Phylogenetics Flashcards
What is systematics?
The classification of organisms and the determination of their evolutionary relationships.
What is phylogeny?
The evolutionary history of a species or a group of related species.
What is taxonomy?
The ordered division and naming of organisms.
What are the two key features of binomial nomenclature?
- The genus
- Unique for each species within the genus.
Ex. Homo sapiens
List the taxonomic groups fro, broad to narrow.
- Domain
- Kingdom
- Phylum
- Class
- Order
- Family
- Genus
- Species
What does a branch point on a phylogenetic tree represent?
The divergence of two species.
What are sister taxa?
Groups that share an immediate common ancestor.

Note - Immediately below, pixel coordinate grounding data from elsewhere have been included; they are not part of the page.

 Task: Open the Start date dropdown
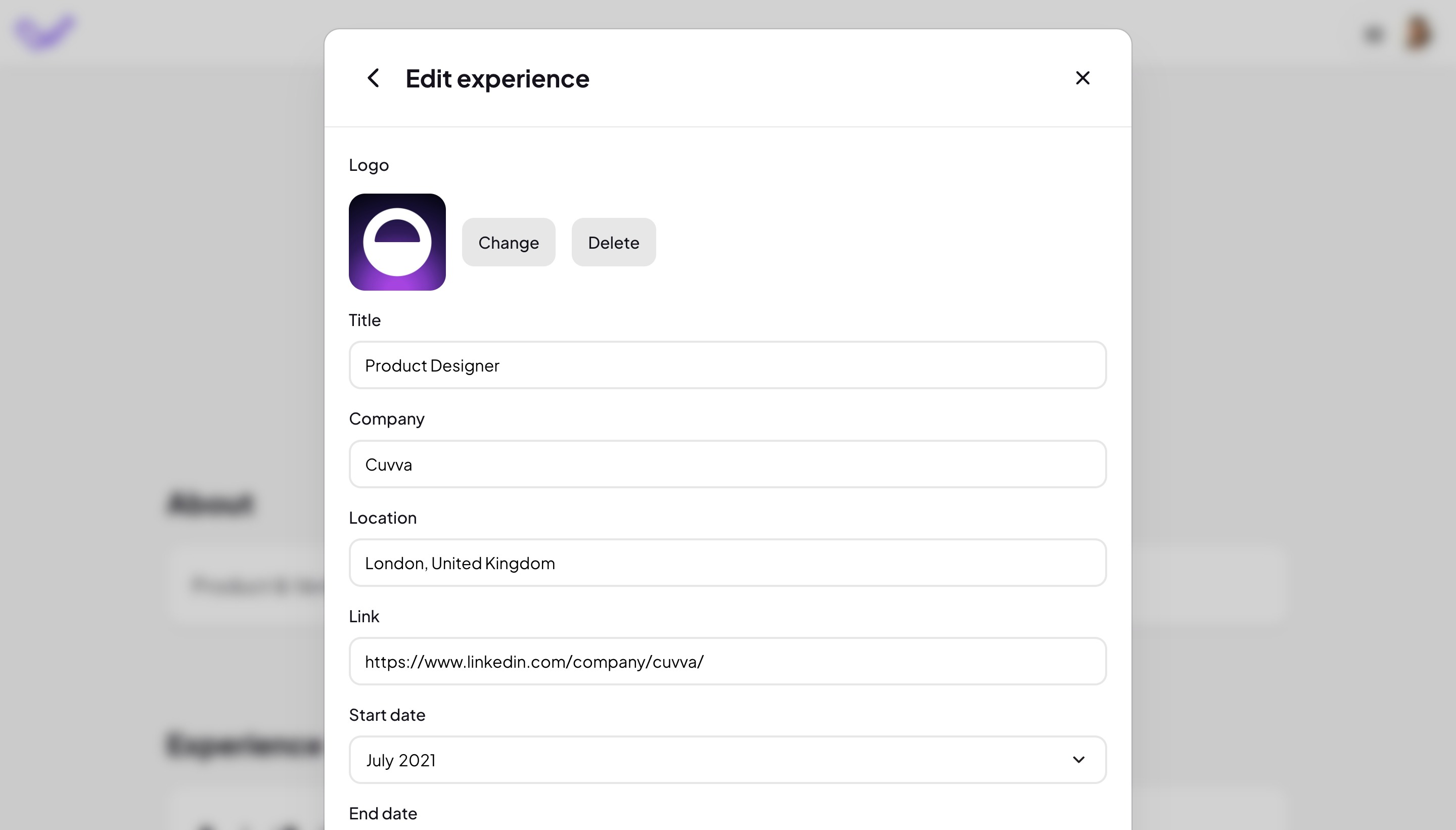pyautogui.click(x=727, y=759)
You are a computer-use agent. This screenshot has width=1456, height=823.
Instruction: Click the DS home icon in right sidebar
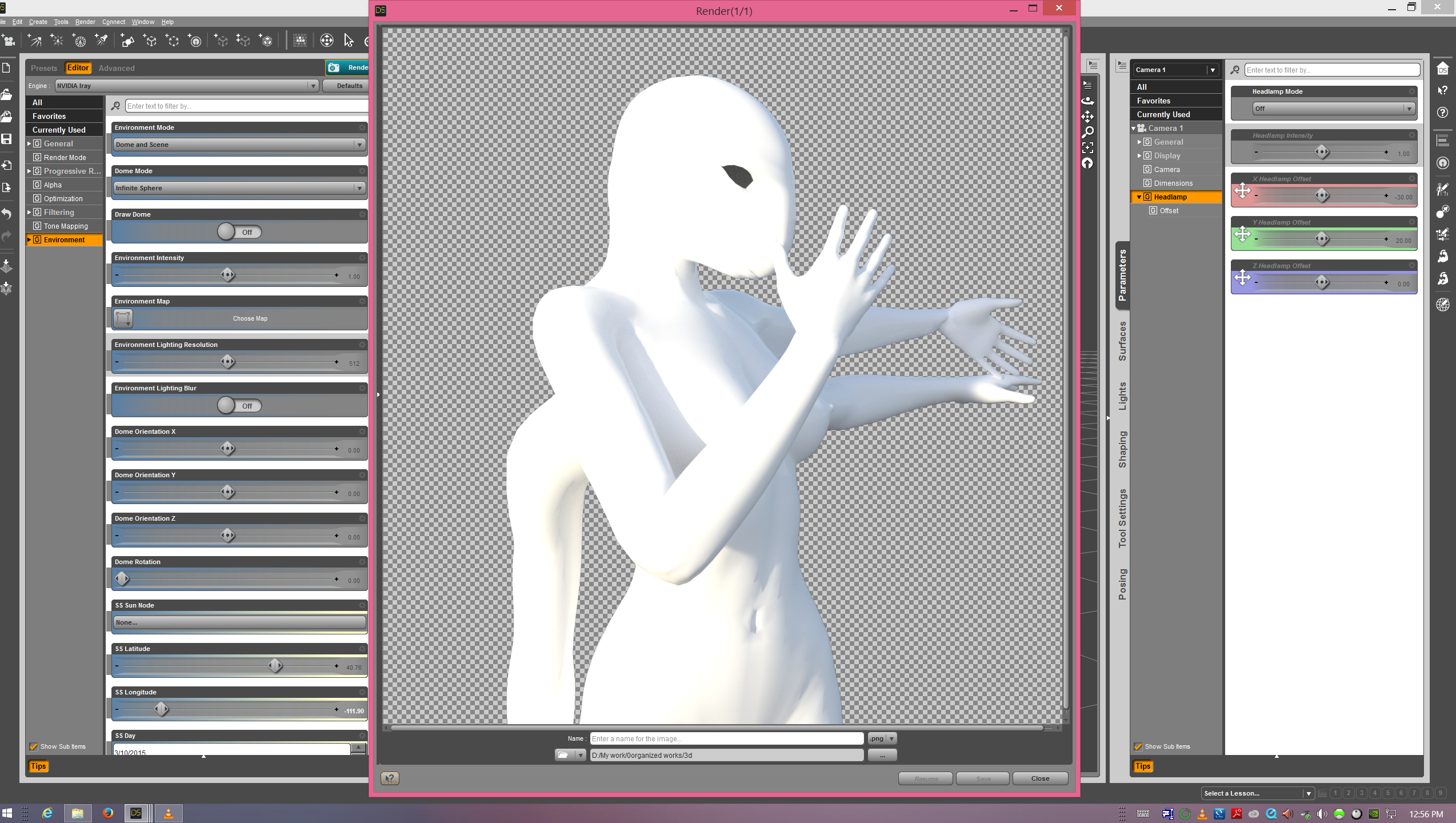click(1442, 69)
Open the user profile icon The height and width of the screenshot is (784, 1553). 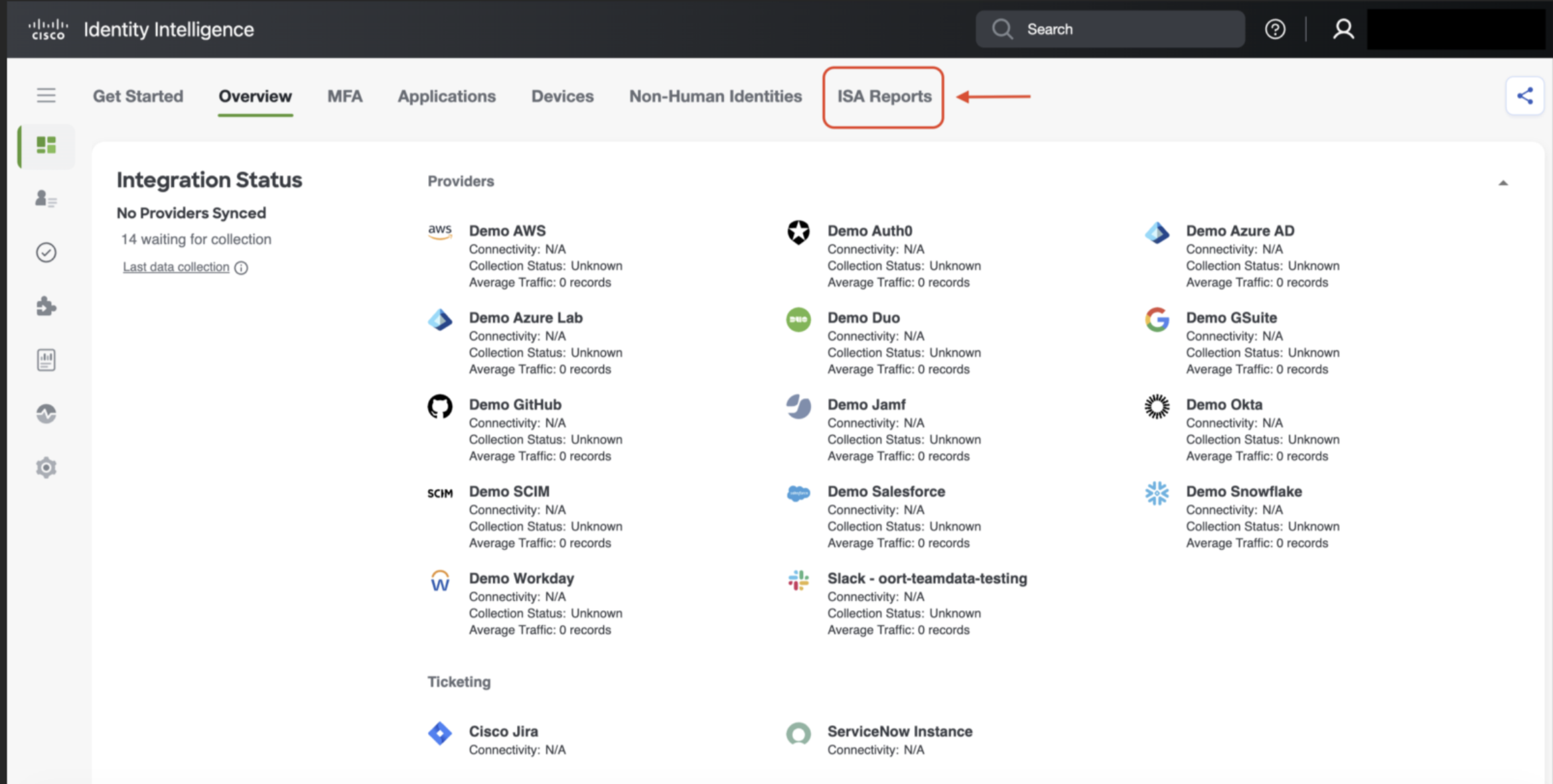pos(1343,29)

What can we or cant’t we learn from a phylogenetic tree?
- Show patterns of descent, not phenotypic similarity.
- Do not indicate when species evolved or how much change occurred in a lineage.
- It should not be assumed that a taxon evolved from the taxon next to it.
Why is differentiating between homology and analogy important when constructing a tree?
So you can distinguish whether similarity is due to shared ancestry (homology) or convergent evolution (analogy).
What is molecular systematics?
The use of DNA and other molecular data to determine evolutionary relationships.
What is cladistics?
Groups organisms by common descent.
What is a monophyletic clade?
A grouping that consists of the ancestor species and all its descendants.
What is a paraphyletic clade?
Grouping that consists of the ancestral species and some, but not all, of its descendants.
What is a polyphyletic clade?
A grouping that consists of various species with different ancestors.
What is a clade?
A group of species that includes an ancestral species and all its descendants.
What is the difference between a shared ancestral character and a shared derived character?
A shared ancestral character is a character that originated In an ancestor of the taxon. A shared derived character is an evolutionary novelty unique to a particular clade.
What is an outgroup? An ingroup?
An outgroup is a group that has diverged before the ingroup. The ingroup is compared to the outgroup to differentiate between shared derived and ancestral characteristics.
How are the outgroup and ingroup species used to offer a phylogenetic tree?
The ingroup species are compared to the outgroup to differentiate between shared derived and ancestral characteristics.
What can branch length indicate?
It can reflect the number of genetic changes that have taken place in that lineage. It can also represet chronological time.
What is the molecular clock?
A method for estimating the time required for a given amount of evolutionary change, based on the observation that some regions of genomes evolve at constant rates.